═══ EXTRACT TO READ

I had a Zoom call the other day with two comrades, one in Scotland, the other in England, about a new Resistance Books project. We were discussing campism, a word that has lived inside the left for decades. Once, it described a division within the left between those who aligned uncritically with the Soviet Union and those who believed in a more independent, internationalist socialism. The Cold War may be over, but the logic remains, only now, it is applied to rival power centres, where some on the left mistake opposition to the West for an obligation to defend its adversaries, even when they too are imperialist powers.
At some point, one of my comrades left to put something in the oven for their tea. There was a lull, the kind that happens in these conversations, when everyone pauses to gather their thoughts, or when the topic is too familiar to sustain momentum. The old arguments, endlessly rehearsed. The old betrayals, returning in new forms.
After the call, I opened YouTube. I wasn’t looking for anything in particular, but the algorithm had already decided what I needed.
A row of videos appeared.
I didn’t need to click. I could already picture the cadence of the voiceover, the slow layering of context designed to lead the viewer to a single conclusion: that the West is the true aggressor, that NATO’s expansion forced Russia’s hand, that what appears to be an invasion is, in fact, a defensive action. Oh, as expected, here we have Aron Maté of The Greyzone with one of those exposés where history is presented not as a tangled web of competing forces, but as a neatly plotted conspiracy.

══════
═══ DATA RECORDS

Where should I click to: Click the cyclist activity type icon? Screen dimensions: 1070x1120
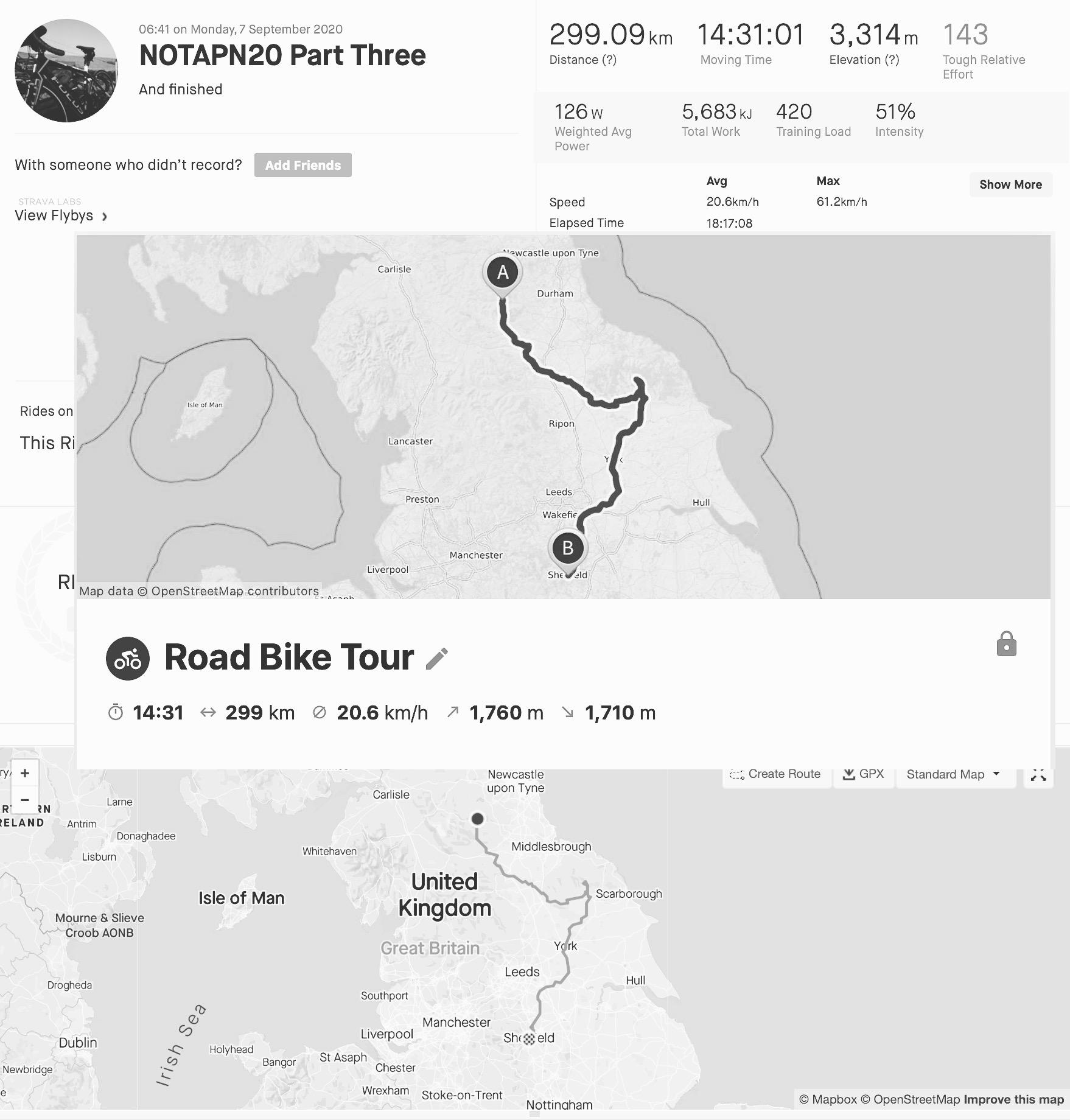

══════
═══ DATA RECORDS

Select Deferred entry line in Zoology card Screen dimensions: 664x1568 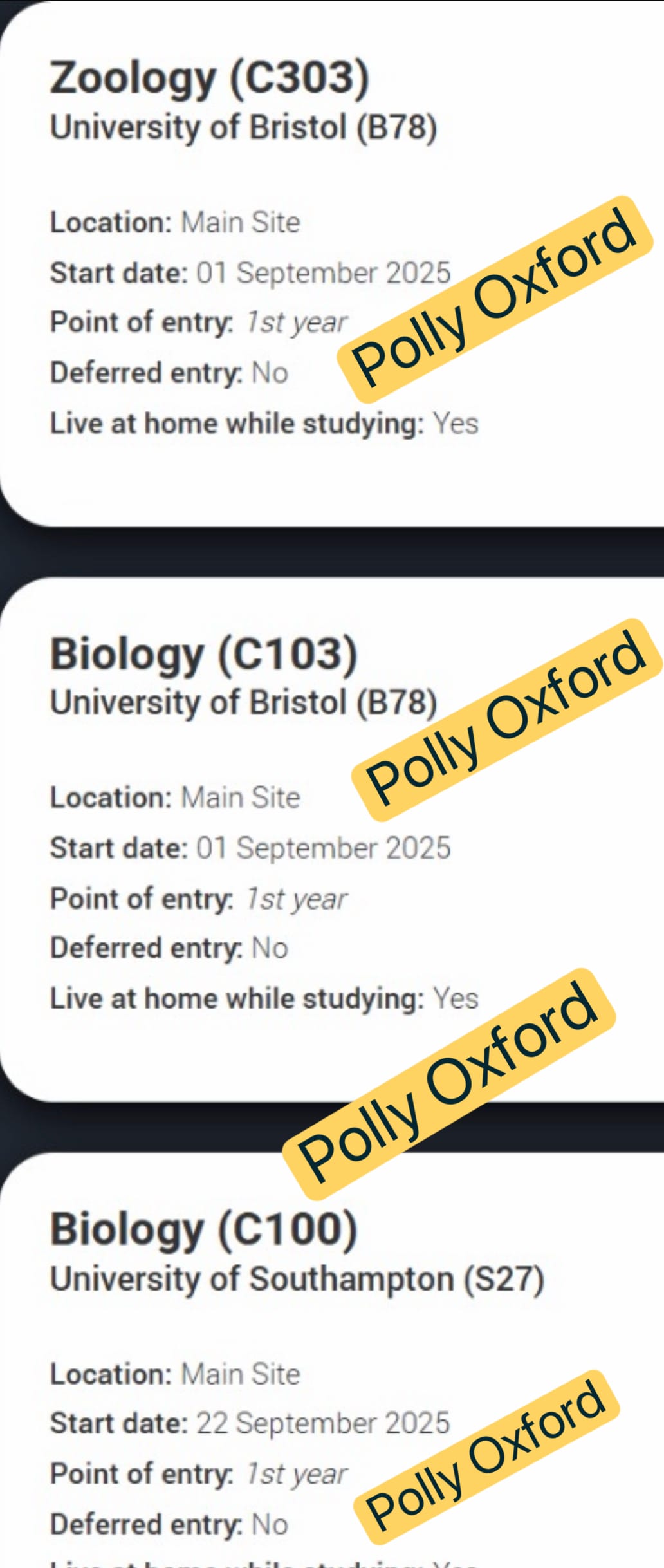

══════

GIVEN EXERCISE A:
Answer these from the piece on campism:
(i) Where were the two comrades on the Zoom call?
(ii) Why did one of the comrades leave the call for a while?
(iii) What did the writer open after the call?
GIVEN EXERCISE B: Copy out word for word everything in the piece on campism from "A row of videos" down to "neatly plotted conspiracy.".
You won't need the rows for any of this.

CORRECT ANSWER A:
(i) One was in Scotland and the other in England.
(ii) To put something in the oven for their tea.
(iii) YouTube.

CORRECT ANSWER B:
A row of videos appeared.
I didn’t need to click. I could already picture the cadence of the voiceover, the slow layering of context designed to lead the viewer to a single conclusion: that the West is the true aggressor, that NATO’s expansion forced Russia’s hand, that what appears to be an invasion is, in fact, a defensive action. Oh, as expected, here we have Aron Maté of The Greyzone with one of those exposés where history is presented not as a tangled web of competing forces, but as a neatly plotted conspiracy.